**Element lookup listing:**
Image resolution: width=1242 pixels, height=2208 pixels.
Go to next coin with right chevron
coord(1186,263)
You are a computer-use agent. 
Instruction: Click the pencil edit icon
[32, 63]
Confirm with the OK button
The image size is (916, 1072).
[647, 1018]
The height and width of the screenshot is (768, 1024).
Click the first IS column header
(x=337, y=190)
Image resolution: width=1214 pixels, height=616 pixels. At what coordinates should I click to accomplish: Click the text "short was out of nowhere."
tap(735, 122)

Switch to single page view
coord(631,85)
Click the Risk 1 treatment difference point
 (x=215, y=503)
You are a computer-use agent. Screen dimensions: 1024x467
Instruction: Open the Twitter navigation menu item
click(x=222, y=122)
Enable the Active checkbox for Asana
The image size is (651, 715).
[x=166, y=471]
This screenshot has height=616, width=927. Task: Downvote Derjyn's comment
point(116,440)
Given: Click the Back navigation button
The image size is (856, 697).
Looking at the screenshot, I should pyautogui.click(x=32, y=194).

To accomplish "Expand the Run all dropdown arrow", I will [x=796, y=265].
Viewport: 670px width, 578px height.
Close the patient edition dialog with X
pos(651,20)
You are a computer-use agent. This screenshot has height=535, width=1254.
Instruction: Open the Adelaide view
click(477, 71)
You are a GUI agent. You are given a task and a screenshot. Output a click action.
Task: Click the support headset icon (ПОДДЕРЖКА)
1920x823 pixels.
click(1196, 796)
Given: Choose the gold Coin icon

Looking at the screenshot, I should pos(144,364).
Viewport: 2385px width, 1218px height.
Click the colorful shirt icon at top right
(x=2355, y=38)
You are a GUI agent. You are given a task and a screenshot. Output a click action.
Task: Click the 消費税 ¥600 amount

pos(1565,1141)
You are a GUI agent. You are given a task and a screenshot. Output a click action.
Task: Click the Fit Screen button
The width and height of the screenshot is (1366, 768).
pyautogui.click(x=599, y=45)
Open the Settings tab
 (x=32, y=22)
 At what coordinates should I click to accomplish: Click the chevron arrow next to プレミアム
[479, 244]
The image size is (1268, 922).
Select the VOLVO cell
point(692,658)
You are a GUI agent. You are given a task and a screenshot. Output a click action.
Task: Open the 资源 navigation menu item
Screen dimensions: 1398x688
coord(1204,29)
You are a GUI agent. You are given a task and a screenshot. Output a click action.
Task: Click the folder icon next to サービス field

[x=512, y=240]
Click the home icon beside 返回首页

**EXERCISE DETAILS:**
Reproduce the listing lines verbatim, starting at the line that contains "This screenshot has height=616, width=927." and ending at the final line of the listing, with both ends included.

**RIGHT ANSWER:**
This screenshot has height=616, width=927. Task: Downvote Derjyn's comment
point(116,440)
Given: Click the Back navigation button
The image size is (856, 697).
Looking at the screenshot, I should pyautogui.click(x=32, y=194).

To accomplish "Expand the Run all dropdown arrow", I will [x=796, y=265].
Viewport: 670px width, 578px height.
Close the patient edition dialog with X
pos(651,20)
You are a computer-use agent. This screenshot has height=535, width=1254.
Instruction: Open the Adelaide view
click(477, 71)
You are a GUI agent. You are given a task and a screenshot. Output a click action.
Task: Click the support headset icon (ПОДДЕРЖКА)
1920x823 pixels.
click(1196, 796)
Given: Choose the gold Coin icon

Looking at the screenshot, I should pos(144,364).
Viewport: 2385px width, 1218px height.
Click the colorful shirt icon at top right
(x=2355, y=38)
You are a GUI agent. You are given a task and a screenshot. Output a click action.
Task: Click the 消費税 ¥600 amount

pos(1565,1141)
You are a GUI agent. You are given a task and a screenshot. Output a click action.
Task: Click the Fit Screen button
The width and height of the screenshot is (1366, 768).
pyautogui.click(x=599, y=45)
Open the Settings tab
 (x=32, y=22)
 At what coordinates should I click to accomplish: Click the chevron arrow next to プレミアム
[479, 244]
The image size is (1268, 922).
Select the VOLVO cell
point(692,658)
You are a GUI agent. You are given a task and a screenshot. Output a click action.
Task: Open the 资源 navigation menu item
Screen dimensions: 1398x688
coord(1204,29)
You are a GUI agent. You are given a task and a screenshot. Output a click action.
Task: Click the folder icon next to サービス field

[x=512, y=240]
Click the home icon beside 返回首页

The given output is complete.